The fidelity of DNA synthesis catalyzed by the 180-kDa catalytic subunit (p180 of DNA polymerase α from Saccharomyces cerevisiae has been determined. Despite the presence of a 3′ → 5′ exonuclease activity (Brooke et al., 1991, J. Biol. Chem., 266, 3005–3015), its accuracy is similar to several exonuclease-deficient DNA polymerase and much lower than other DNA polymerases that have associated exonucleolytic proofreading activity. Average error rates are 1/9900 and 1/12 000, respectively, for single base-substitution and minus-one nucleotide frameshift error; the polymerase generates detections as well.

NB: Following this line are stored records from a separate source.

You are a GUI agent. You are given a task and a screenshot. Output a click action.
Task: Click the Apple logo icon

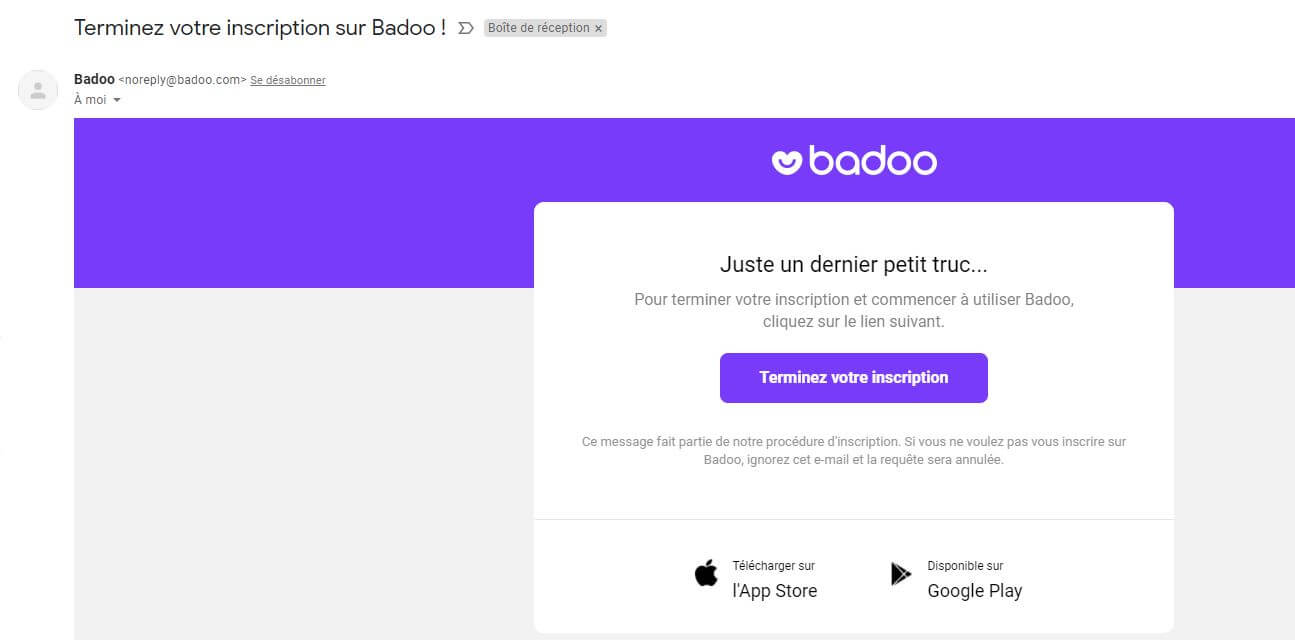(x=706, y=574)
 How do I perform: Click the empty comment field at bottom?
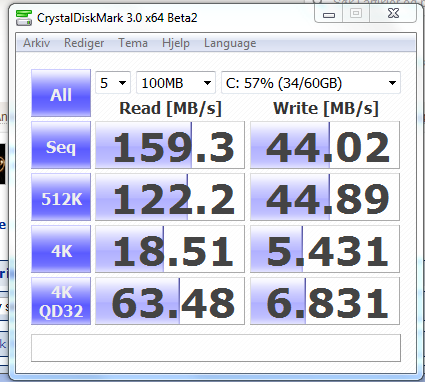pos(216,348)
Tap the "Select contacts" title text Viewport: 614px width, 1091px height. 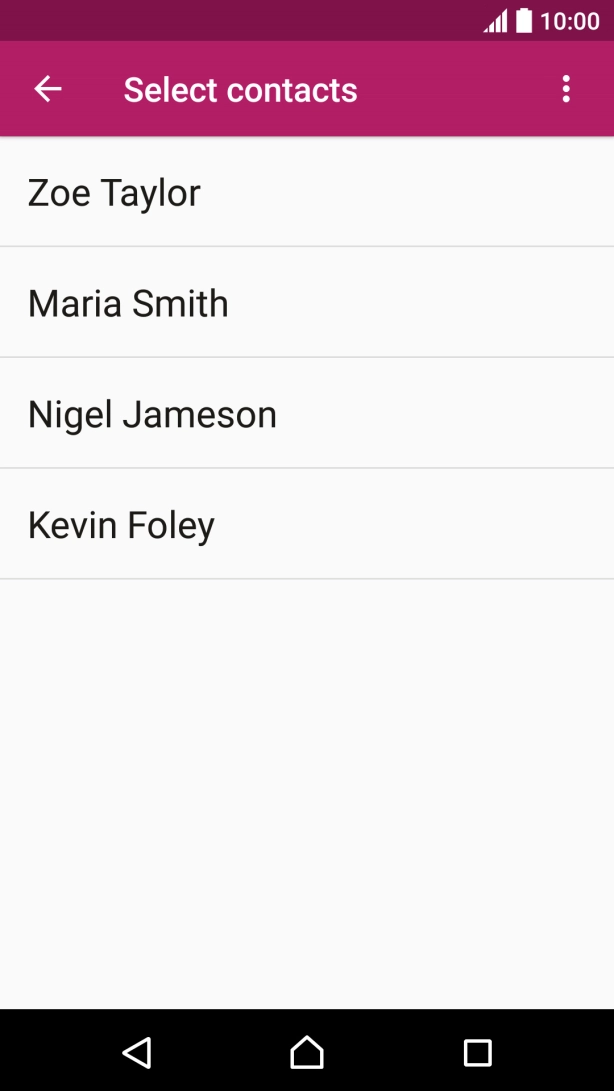(x=240, y=90)
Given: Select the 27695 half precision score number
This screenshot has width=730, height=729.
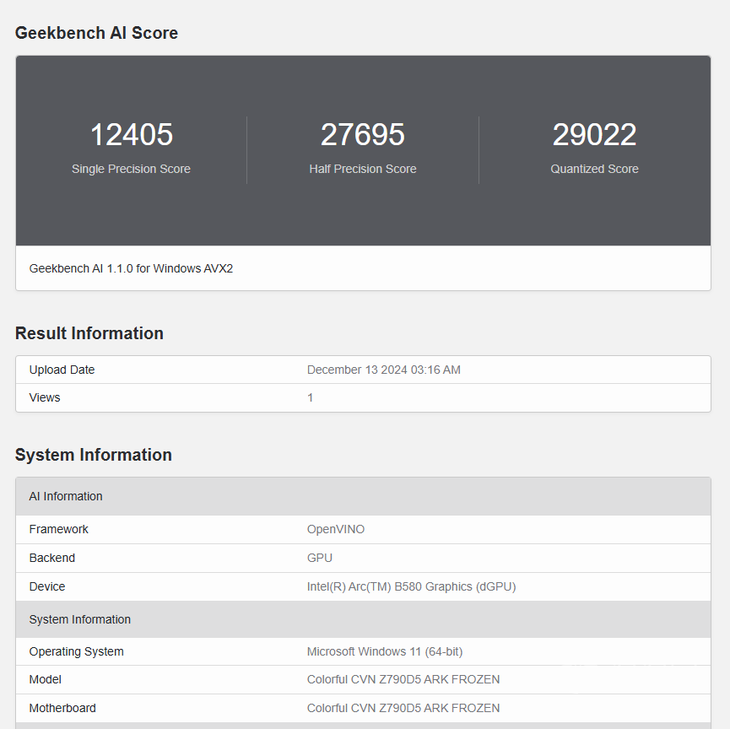Looking at the screenshot, I should click(x=362, y=135).
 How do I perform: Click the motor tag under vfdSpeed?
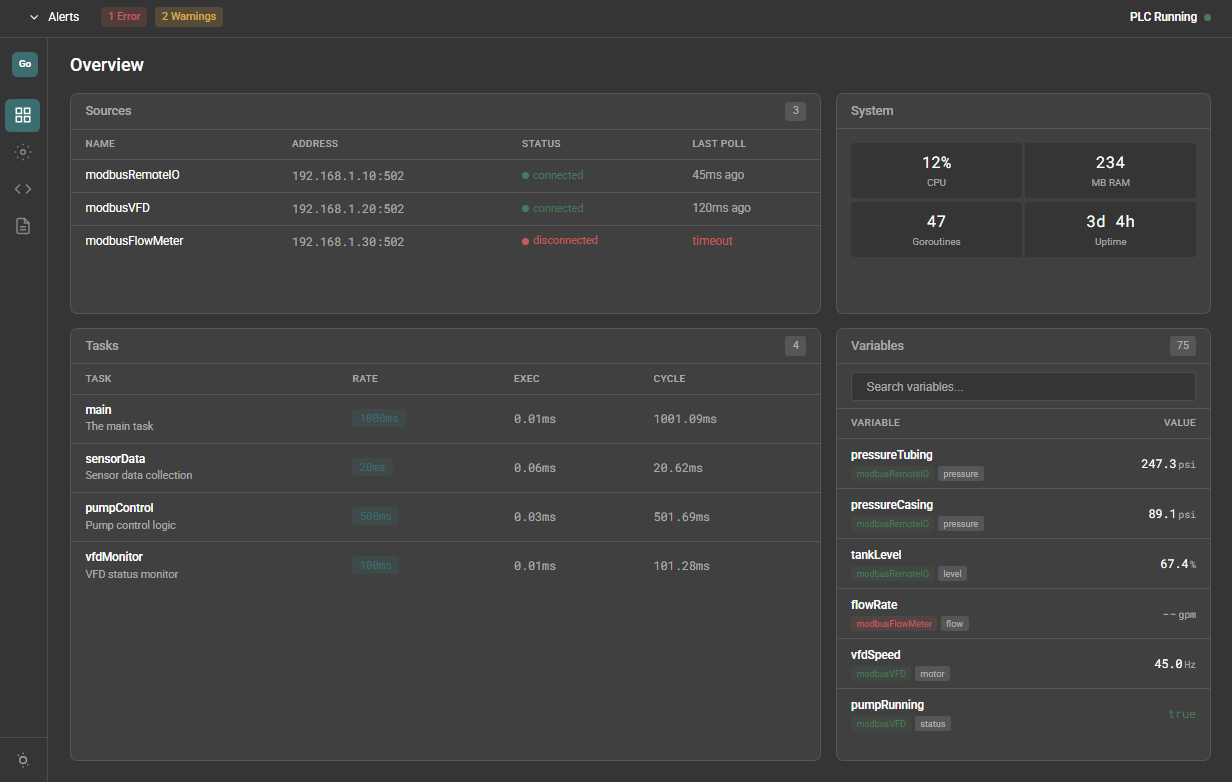click(932, 674)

Similar erros rates are observed with reactions containing the 180-kDa subunit plus an 86-kDa subunit (p86), or with these two polypeptides plus two additional subunits (p58 and p49) comprising the DNA primase activity required for DNA replication. Finally, addition of yeast replication factor-A (RF-A), a protein preparation that stimulates DNA synthesis and has single-stranded DNA-binding activity, yield a polymerization reaction with 7 polypeptides required for replication, yet fidelity remains low relative to error rates for semiconservative replication. The data suggest that neither exonuceolytic proofreading activity, the β subunit, the DNA primase subunit substantially to base substitution or frameshift error discrimination by the DNA polymerase α catalytic subunit.